Pouvez-vous nous parler de Clinquey où se déroule l’action du livre ? Quelles ont été vos inspirations pour créer cette ville plus vraie que nature du Grand Est français ?
Je désirais Clinquey clinquant, Clinquey boursouflé, construit autour d’un étang, avec un grand immeuble égaré et plein de frontières de pays riches pas loin. Un rêve moelleux de petit bled de merde. Pour ce faire, je me suis inspiré d’une grande ville lointaine assez râpeuse, du nom de Ciudad Juàrez, une ville frontière mexicaine qui accueille les grandes entreprises américaines en leur offrant une main d’œuvre malléable et pas chère, construite sur la rive polluée en diable du Rio Grande, fleuve lui-même pollué en diable, où un serial-killer a tué des dizaines de femmes parce que personne ne se souciait de ces disparitions et qu’avec les cartels de la drogue aux alentours, le désert était déjà truffé de tant de corps de malchanceux que creuser un métro à Ciudad, par exemple, relèverait de la gageure. Ciudad Juàrez – Clinquey. Vous voyez le rapport ?
J’ai réduit le décor supposé de la ville mexicaine. J’ai remplacé le serial-killer mexicain par un artisan local, Francis Heaulme ; les entreprises américaines par un paquebot du fada pour la démesure de la sidérurgie et les cactus par des arbres plantés de travers qui s’affaissent régulièrement. Le Rio Grande m’a inspiré un diamant d’eau alimenté à l’eau du robinet tous les vendredis soirs pour être rempli le week-end et permettre aux promeneurs d’en faire le tour le dimanche. Je n’ai pas touché à l’idée des pays riches derrière le brouillard. Je n’ai juste pas retenu l’hypothèse du ciel bleu mexicain d’origine et je l’ai remplacé par un nuage gris perle d’inspiration lorraine qui débute à un mètre du sol et se dilue dans la stratosphère avec toutes les pluies possibles à l’intérieur. Le brouillard est en-dessous et le Luxembourg tout près. Donc deux ambiances combinées, la torride et l’humide, pour recréer un petit Ciudad Juàrez moelleux en Lorraine. Ciudad Juàrez en Forêt, Ciudad Juàrez les Hauts, le Diamant d’Eau de Ciudad Juàrez. C’est technique je le concède.
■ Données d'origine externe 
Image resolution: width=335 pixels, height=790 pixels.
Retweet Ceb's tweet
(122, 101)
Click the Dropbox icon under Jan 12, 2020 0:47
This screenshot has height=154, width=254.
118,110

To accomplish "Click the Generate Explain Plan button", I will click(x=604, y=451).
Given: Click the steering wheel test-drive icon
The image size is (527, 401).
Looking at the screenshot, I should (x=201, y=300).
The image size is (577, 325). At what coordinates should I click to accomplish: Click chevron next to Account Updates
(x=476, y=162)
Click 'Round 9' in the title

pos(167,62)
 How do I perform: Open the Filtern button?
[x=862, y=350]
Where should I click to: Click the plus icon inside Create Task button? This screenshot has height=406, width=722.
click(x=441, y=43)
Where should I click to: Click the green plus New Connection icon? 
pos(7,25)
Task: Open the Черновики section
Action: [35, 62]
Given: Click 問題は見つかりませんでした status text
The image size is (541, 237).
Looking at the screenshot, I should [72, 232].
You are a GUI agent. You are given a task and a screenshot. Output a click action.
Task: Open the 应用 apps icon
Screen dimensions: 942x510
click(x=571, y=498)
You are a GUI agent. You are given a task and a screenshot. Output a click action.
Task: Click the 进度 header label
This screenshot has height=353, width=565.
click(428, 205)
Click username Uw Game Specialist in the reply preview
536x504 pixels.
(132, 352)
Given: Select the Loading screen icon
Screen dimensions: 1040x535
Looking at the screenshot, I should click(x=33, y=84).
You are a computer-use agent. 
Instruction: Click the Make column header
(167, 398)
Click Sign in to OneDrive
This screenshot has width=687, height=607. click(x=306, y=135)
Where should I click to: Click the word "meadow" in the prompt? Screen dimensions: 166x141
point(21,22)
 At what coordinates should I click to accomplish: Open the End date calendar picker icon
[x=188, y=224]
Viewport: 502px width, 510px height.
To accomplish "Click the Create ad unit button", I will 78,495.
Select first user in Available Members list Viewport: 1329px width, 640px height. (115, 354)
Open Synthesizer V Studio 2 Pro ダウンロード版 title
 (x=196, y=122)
Pour un bourg imaginaire habité par une tripotée d’allumés quasiment en cartels, benzédrine, fausse monnaie, cadenas, phobies diverses, démesure, le cartel des aquariums, les pompiers, la milice… J’ai donc imaginé la population de ce cœur léthargique d’une contrée dévastée, quelques maisons avec trois rues sur un sol meuble parcouru d’anciennes galeries minières. Certaines accessibles aux Caterpillar et hautes de 4 mètres. Ce n’était pas des trous de taupe avec un wagonnet sur ses rails. Ces galeries, noyées depuis longtemps, pourraient s’effondrer régulièrement autour de ce cœur léthargique pour remodeler sans cesse le secteur. C’était un de mes postulats. Le sol au-dessus suivrait et les arbres et les maisons pencheraient alors. Et la vie avec. Dans le meilleur des cas.
Un postulat audacieux et merci pour tout cependant. Mes remerciements pour le Mexique et la région de Dallas tant il est vrai que, dans cette configuration mexicano-texane, le Grand Est français et ses quelques points lumineux paraissent plus vrai que nature. Remerciements à la Lorraine, poutoupoutou si j’osais, à l’ancien Texas lorrain, à mon enfance et à tous les petits patelins sous la pluie dans la mouise. Des décennies d’industrie puis l’abandon.
Votre livre fait partie des livres les plus remarqués de cette rentrée littéraire, il a d’ailleurs remporté le prix Stanislas. Allez-vous ou avez-vous déjà lu certains romans à paraître en même temps que le vôtre ?
Oui, j’en ai lu quelques-uns que j’ai trouvés particulièrement bons.